◆ Text provided ◆
|---|
Let’s Whoop Whooping Cough!

Proactive Health


By Joy Stephenson-Laws, JD, Founder


"It’s the kind of disease that once it gets rolling you really have to jump on it," said Missoula City County Health Department Director Ellen Leahy, in this report discussing a whooping cough outbreak in western Montana.

In Missoula, potentially hundreds of residents have recently been exposed to whooping cough, a highly contagious respiratory disease.

Characterized by violent fits of coughing that may cause a person to breathe very deep resulting in a whooping sound, this is how the respiratory illness got its unique name.

"We haven’t had an outbreak of this size with this range of ages in different schools since about 2012," Leahy said.

There have been six confirmed cases of whooping cough in Missoula, the patients ranging from preschool age to teenagers. And one patient had to be hospitalized.

So let’s get more into the details of what whooping cough really is.

Also called pertussis, whooping cough is a respiratory disease caused by a bacterium called Bordetella pertussis. Whooping cough can be especially dangerous in babies. Complications from whooping cough more commonly seen in babies include pneumonia, convulsions, slowed or stopped breathing and even encephalopathy (disease of the brain). Recently, a baby in Orange County unfortunately died of whooping cough.
|---|
◆ Information given ◆
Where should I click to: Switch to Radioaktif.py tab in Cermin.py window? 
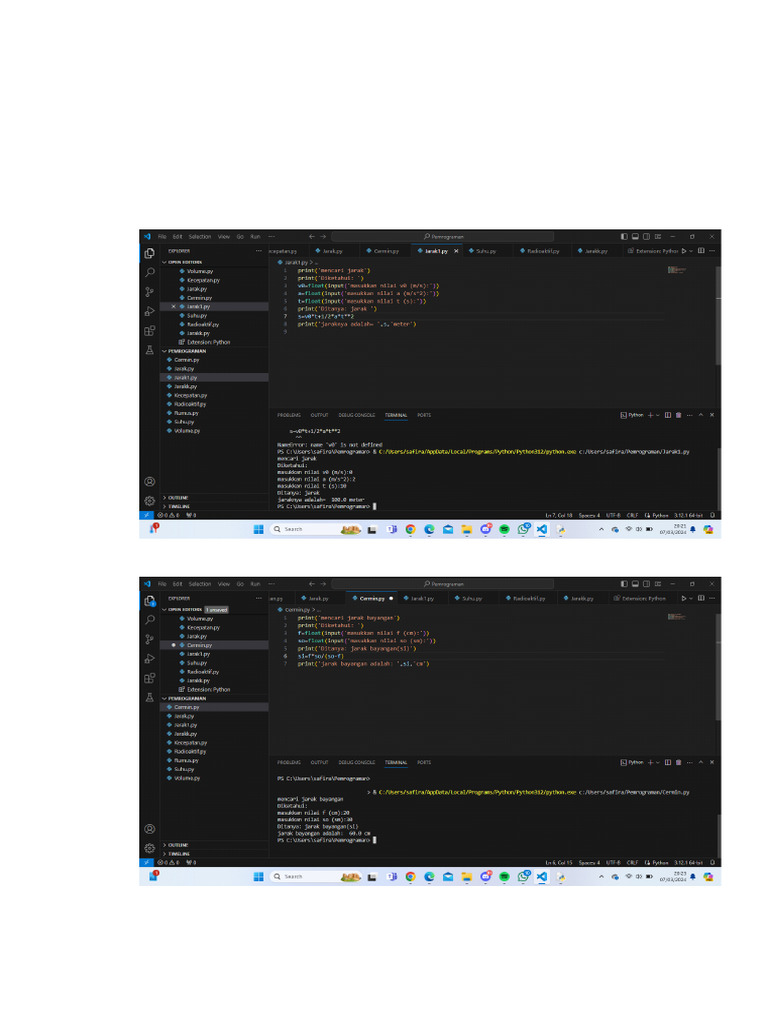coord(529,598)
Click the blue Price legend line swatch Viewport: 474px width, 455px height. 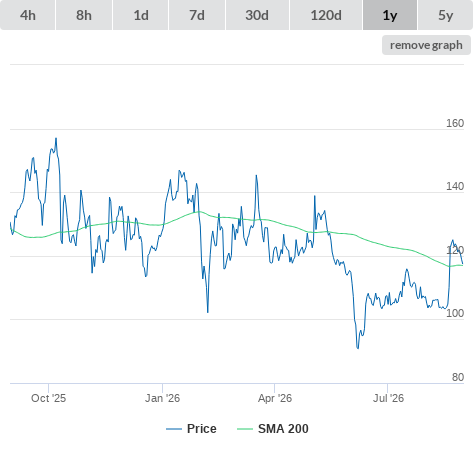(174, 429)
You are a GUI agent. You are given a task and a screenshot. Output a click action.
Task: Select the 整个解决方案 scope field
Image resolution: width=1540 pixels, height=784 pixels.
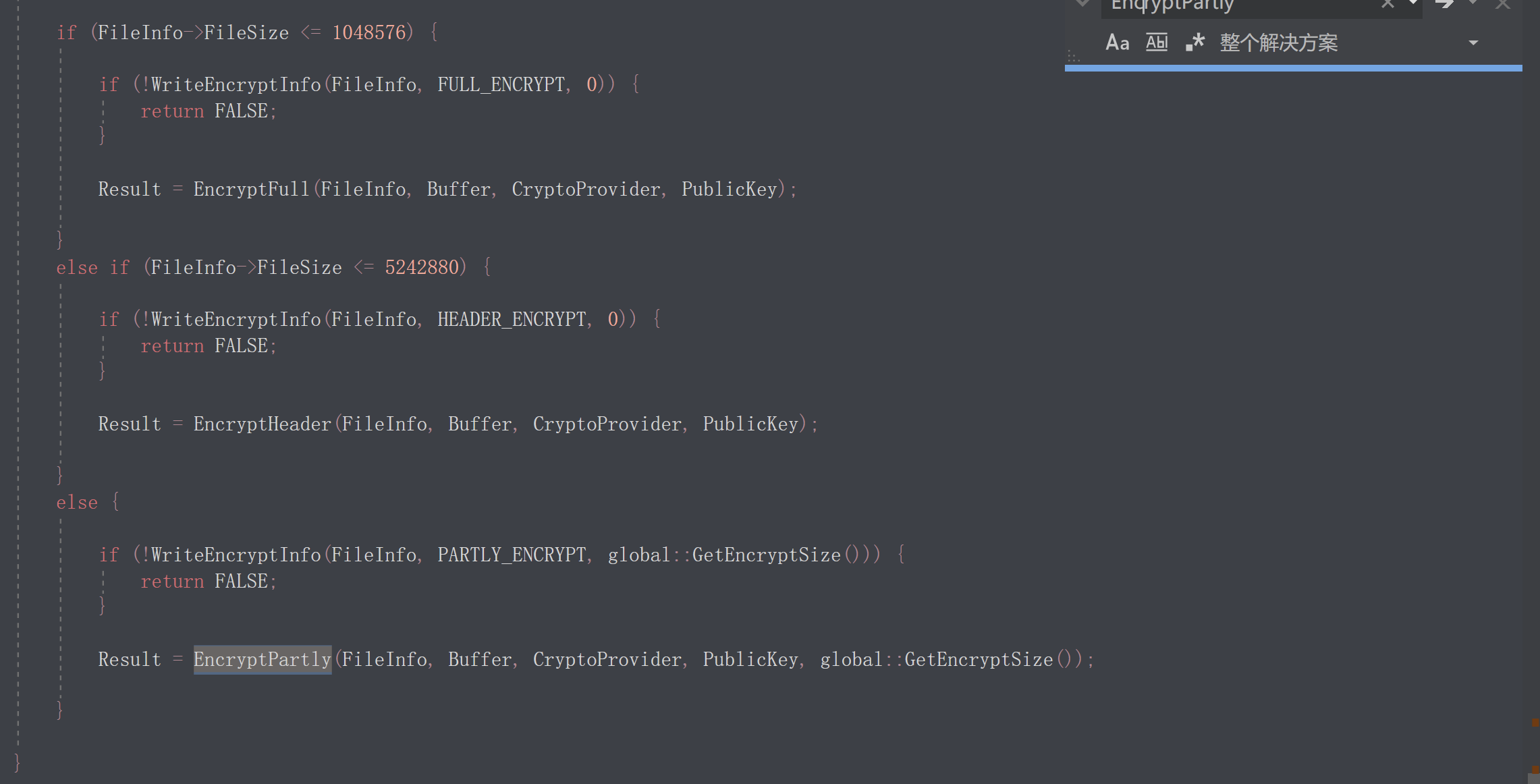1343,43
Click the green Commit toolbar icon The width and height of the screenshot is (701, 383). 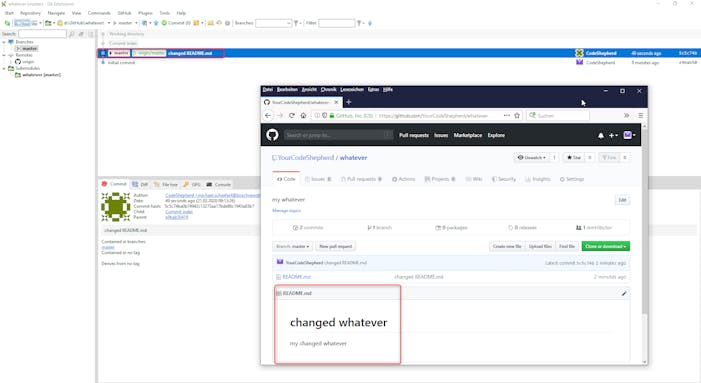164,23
|---|
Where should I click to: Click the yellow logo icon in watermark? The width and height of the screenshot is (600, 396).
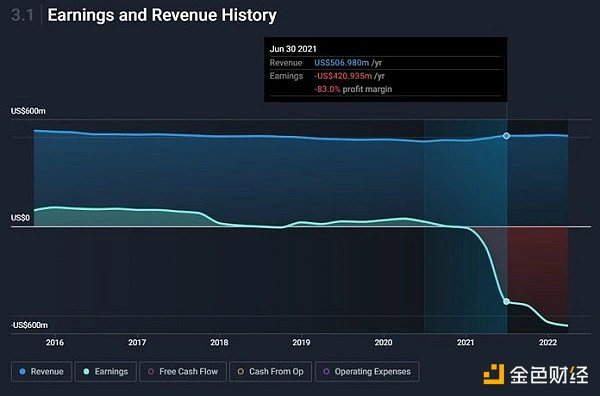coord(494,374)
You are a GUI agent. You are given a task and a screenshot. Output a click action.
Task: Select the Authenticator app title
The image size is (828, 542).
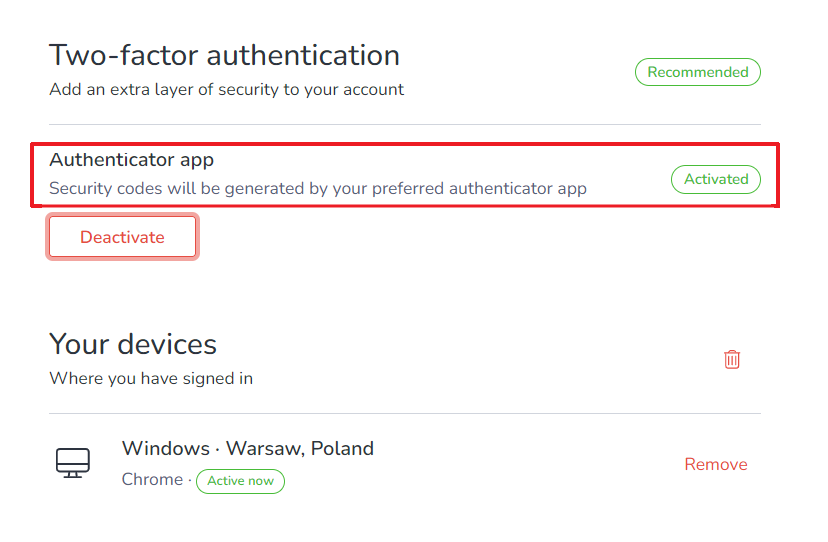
|---|
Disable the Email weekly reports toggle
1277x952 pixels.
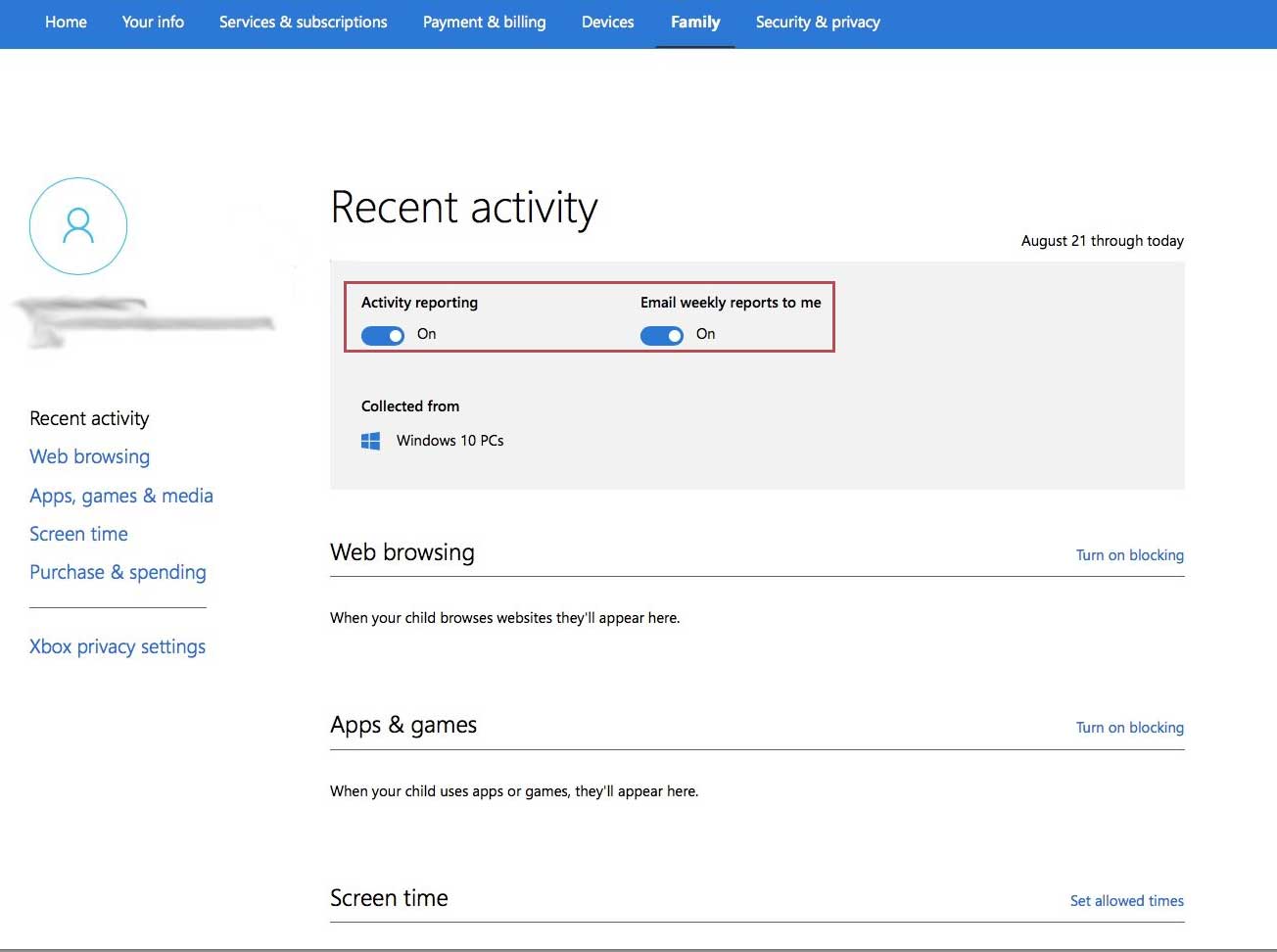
|---|
◆ Work instructions ◆
1. Answer from the whooping cough article:
(a) Who is the director of the Missoula City County Health Department?
(b) How many confirmed cases of whooping cough have there been in Missoula?
(c) What bacterium causes whooping cough?
2. Extend the whooping cough article, picking up right after its final sentence.
You can set the items aside; nothing here depends on them.

◆ Answers below ◆
1.
(a) Ellen Leahy
(b) Six
(c) Bordetella pertussis

2.
What’s tricky about whooping cough is earlier symptoms are usually just cold-like symptoms (so you may not know you even have it). Later-stage symptoms may cause vomiting and exhaustion due to the extreme coughing fits. In bad cases, the coughing fits may last up to 10 weeks. In China, whooping cough is actually called the “100 day cough.”

Pertussis or whooping cough has been given many names over the centuries. It was first recognized in the Middle Ages and since then various epidemics have been described. Jules Bordet and Octave Gengou isolated Bordetella pertussis, a causative agent for whooping cough, in Paris more than 100 years ago, which created an excellent opportunity to invent a vaccine,” reports the National Institutes of Health (NIH).

Medical practitioners started developing vaccines in the 1930s, and the vaccine started becoming widely used in the 1940s.

So one of the most effective ways to prevent whooping cough is by being vaccinated, however, being vaccinated does not provide 100 percent protection from a disease.

Furthermore, changes made to whooping cough vaccines may be one of the reasons why the United States has seen more whooping cough outbreaks over the past couple of years or so. According to this 2015 report, “The recent outbreaks of whooping cough in the United States may be due, in part, to a change made two decades ago to vaccine ingredients, a new study finds.”

“When pertussis circulates in the community, there is a chance that a fully vaccinated person, of any age, can catch this disease. If you have gotten the pertussis vaccine but still get sick, the infection is usually not as bad,” according to the news report discussing the outbreak in Missoula.

So we cannot solely rely on vaccinations (although they are important). We have to be proactive.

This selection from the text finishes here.